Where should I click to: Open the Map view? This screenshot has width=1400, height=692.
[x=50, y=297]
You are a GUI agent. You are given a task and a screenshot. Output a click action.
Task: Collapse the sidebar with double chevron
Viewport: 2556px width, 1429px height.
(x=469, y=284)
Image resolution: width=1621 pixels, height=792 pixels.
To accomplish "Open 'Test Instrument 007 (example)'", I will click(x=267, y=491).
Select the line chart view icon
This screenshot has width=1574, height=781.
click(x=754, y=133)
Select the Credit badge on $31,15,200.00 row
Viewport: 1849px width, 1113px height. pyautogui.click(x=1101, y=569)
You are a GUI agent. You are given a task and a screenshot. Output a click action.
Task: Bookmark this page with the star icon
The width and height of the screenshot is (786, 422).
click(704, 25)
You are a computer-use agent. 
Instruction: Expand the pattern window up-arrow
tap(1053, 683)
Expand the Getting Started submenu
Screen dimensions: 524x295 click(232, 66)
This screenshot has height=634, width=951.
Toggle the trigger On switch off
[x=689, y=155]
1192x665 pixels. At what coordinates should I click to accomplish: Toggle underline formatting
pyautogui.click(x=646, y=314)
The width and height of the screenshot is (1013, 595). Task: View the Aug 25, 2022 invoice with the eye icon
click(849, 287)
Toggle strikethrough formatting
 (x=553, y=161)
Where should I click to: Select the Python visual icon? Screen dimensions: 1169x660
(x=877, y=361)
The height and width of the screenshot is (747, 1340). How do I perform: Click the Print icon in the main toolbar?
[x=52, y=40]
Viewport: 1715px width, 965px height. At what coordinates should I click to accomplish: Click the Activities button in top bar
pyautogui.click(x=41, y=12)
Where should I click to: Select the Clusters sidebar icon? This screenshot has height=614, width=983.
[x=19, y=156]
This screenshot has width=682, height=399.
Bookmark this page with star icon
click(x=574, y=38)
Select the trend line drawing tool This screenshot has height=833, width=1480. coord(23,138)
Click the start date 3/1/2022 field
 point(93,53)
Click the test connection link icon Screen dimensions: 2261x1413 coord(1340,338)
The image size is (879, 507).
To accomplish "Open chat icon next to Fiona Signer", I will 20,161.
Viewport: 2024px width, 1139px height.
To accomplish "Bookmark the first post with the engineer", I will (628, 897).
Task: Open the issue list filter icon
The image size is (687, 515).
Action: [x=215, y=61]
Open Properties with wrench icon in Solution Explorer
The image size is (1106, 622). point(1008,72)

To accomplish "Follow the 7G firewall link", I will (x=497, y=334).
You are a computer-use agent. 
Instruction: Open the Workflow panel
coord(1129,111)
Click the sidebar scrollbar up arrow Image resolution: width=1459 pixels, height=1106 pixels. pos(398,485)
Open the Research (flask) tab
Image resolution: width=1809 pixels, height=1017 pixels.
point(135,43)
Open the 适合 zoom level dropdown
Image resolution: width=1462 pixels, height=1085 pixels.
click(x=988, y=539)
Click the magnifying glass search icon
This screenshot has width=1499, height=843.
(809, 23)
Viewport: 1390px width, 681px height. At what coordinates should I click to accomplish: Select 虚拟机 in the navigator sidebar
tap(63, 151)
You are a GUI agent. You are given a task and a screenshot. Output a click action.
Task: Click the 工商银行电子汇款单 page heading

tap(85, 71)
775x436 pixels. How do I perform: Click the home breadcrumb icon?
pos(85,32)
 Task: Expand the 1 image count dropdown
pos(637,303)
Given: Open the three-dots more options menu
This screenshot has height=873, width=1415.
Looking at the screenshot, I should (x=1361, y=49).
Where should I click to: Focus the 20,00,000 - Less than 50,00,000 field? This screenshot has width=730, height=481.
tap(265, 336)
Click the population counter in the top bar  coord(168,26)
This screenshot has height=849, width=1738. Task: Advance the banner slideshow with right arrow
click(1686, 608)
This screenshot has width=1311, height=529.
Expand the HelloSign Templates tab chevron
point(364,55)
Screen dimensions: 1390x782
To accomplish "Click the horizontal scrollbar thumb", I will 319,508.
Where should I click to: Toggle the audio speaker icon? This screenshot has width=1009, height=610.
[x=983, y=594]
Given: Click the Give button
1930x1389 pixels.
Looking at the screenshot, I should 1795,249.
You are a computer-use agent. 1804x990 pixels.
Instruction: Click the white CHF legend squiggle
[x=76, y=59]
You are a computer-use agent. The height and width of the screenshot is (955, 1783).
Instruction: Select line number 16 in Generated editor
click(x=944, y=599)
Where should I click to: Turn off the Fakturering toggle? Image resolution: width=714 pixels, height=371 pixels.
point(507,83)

THE TASK – Please restate word for word only the lines running from the line that contains "This screenshot has height=873, width=1415." to the final line of the listing above.

WRITTEN SOLUTION –
This screenshot has height=873, width=1415.
Looking at the screenshot, I should (x=1361, y=49).
Where should I click to: Focus the 20,00,000 - Less than 50,00,000 field? This screenshot has width=730, height=481.
tap(265, 336)
Click the population counter in the top bar  coord(168,26)
This screenshot has height=849, width=1738. Task: Advance the banner slideshow with right arrow
click(1686, 608)
This screenshot has width=1311, height=529.
Expand the HelloSign Templates tab chevron
point(364,55)
Screen dimensions: 1390x782
To accomplish "Click the horizontal scrollbar thumb", I will 319,508.
Where should I click to: Toggle the audio speaker icon? This screenshot has width=1009, height=610.
[x=983, y=594]
Given: Click the Give button
1930x1389 pixels.
Looking at the screenshot, I should 1795,249.
You are a computer-use agent. 1804x990 pixels.
Instruction: Click the white CHF legend squiggle
[x=76, y=59]
You are a computer-use agent. The height and width of the screenshot is (955, 1783).
Instruction: Select line number 16 in Generated editor
click(x=944, y=599)
Where should I click to: Turn off the Fakturering toggle? Image resolution: width=714 pixels, height=371 pixels.
point(507,83)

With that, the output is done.